0

I have data that looks like this:

enter image description here

Is there a standard test that I can use to evaluate the correlation between the rank and Boolean attribute?

OregonTrail
  • 101
  • 1
  • 2
  • 1
    Are those really ranks? If so, why would ranks appear to be scaled like that? Are your data lognormal? – gung - Reinstate Monica Sep 12 '15 at 01:20
  • Data is not lognormal, this is a sampled subset of the whole dataset for which I have evaluated the attribute. – OregonTrail Sep 12 '15 at 01:37
  • Just by looking at this plot, I can say that they are almost not correlated at all. So it might be an option to quit/change what you are about to do. Don't you agree? – jeff Sep 12 '15 at 02:22
  • @halilpazarlama you've assumed that my aim is to show that they're correlated – OregonTrail Sep 12 '15 at 16:44
  • Infact, the reverse of that.

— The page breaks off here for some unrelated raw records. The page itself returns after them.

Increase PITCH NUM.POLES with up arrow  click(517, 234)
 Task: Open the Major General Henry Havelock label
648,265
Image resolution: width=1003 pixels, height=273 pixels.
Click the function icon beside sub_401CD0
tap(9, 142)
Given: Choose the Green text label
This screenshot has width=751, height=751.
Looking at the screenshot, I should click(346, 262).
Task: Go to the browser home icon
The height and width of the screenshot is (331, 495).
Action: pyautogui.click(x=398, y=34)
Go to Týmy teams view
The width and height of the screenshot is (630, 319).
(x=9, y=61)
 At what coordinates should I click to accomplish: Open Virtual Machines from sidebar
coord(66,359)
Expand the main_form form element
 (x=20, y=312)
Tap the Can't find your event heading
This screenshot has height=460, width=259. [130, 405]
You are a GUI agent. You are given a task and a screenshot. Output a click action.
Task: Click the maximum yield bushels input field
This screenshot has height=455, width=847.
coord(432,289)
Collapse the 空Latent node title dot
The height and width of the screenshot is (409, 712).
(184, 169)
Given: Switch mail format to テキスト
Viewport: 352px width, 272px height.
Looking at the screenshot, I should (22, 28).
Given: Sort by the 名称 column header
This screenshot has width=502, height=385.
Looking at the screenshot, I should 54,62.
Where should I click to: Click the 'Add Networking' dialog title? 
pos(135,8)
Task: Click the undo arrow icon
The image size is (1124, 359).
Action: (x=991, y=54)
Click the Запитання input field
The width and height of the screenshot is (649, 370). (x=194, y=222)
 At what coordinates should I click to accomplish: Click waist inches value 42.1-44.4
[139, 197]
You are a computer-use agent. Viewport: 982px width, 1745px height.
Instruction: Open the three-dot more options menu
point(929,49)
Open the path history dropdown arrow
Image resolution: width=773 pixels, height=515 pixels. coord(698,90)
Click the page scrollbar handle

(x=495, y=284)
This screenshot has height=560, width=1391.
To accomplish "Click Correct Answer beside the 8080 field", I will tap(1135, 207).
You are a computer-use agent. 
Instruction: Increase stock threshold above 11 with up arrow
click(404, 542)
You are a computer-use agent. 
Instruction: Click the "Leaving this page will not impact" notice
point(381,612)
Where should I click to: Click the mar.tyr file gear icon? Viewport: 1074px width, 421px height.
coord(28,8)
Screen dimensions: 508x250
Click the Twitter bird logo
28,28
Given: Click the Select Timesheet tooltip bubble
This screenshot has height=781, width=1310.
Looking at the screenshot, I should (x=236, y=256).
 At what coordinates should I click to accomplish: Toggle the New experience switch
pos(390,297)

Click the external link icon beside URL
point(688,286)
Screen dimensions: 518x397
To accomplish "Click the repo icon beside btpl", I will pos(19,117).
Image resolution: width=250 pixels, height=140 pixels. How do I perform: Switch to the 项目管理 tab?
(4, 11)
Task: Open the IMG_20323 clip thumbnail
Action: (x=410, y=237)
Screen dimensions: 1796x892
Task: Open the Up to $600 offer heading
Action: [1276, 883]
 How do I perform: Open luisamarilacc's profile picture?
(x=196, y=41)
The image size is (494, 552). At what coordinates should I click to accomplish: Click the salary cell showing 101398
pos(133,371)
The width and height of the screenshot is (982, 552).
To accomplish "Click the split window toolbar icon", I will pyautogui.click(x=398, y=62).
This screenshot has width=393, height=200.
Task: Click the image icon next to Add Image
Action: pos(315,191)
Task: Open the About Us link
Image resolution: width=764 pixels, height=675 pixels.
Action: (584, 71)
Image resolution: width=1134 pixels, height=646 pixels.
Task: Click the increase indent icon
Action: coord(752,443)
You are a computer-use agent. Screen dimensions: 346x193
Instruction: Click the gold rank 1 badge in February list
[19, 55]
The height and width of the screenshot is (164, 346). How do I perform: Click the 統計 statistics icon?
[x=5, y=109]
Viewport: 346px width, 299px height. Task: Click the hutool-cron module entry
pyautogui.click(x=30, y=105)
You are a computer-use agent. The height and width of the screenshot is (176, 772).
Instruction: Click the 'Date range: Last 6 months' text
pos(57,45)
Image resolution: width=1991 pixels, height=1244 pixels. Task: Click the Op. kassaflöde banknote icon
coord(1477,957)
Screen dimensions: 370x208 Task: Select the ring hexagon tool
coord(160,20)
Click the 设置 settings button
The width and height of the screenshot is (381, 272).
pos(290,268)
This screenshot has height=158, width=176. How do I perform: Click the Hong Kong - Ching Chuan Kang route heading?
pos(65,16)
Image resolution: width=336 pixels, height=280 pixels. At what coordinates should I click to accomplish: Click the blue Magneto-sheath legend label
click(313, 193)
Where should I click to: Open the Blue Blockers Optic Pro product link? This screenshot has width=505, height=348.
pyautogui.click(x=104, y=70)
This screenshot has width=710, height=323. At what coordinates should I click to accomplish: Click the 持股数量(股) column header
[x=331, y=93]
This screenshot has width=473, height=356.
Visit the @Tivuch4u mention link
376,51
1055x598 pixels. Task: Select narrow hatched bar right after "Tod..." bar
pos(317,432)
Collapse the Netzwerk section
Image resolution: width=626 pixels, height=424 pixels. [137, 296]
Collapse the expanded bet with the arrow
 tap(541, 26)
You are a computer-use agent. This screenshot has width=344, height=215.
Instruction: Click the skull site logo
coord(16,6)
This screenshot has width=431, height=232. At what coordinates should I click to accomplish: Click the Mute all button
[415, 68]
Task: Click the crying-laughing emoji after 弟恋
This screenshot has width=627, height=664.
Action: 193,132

If your purpose was a hypothesis testing whether they are correlated or not, then you would probably have a very confident result that they are not. But I assumed you were going to predict one from the other, if that's the case, then this data looks noisy. That's why I proposed to change your independent variable(s) if possible. Anyway, as for an answer to your question, a standard test could be Pearson correlation coefficient, treating your Boolean variable as a numeric variable (0-1). But personally I would just calculate and compare the means of the two sets. – jeff Sep 12 '15 at 21:23
  • Why not performing a Kolmogorov-Smirnoff test on the two samples, induced by the boolean value ? If they follow the same distribution, then the boolean feature is irrelevant. – RUser4512 Sep 13 '15 at 17:25
  • Related (maybe a dup): https://stats.stackexchange.com/questions/102778/correlations-between-continuous-and-categorical-nominal-variables/102800#102800 – kjetil b halvorsen Dec 21 '18 at 09:27

2 Answers2

0

I'm 10 months late but... on the off chance you/someone else finds this useful... What you're looking for is Point Biserial Correlation.

0

First off, we know the groups aren't independent. In fact, once you know the ranks in the second group, you know the ranks in the first (and vice versa)--i.e. each rank is either in one group or the other but not both.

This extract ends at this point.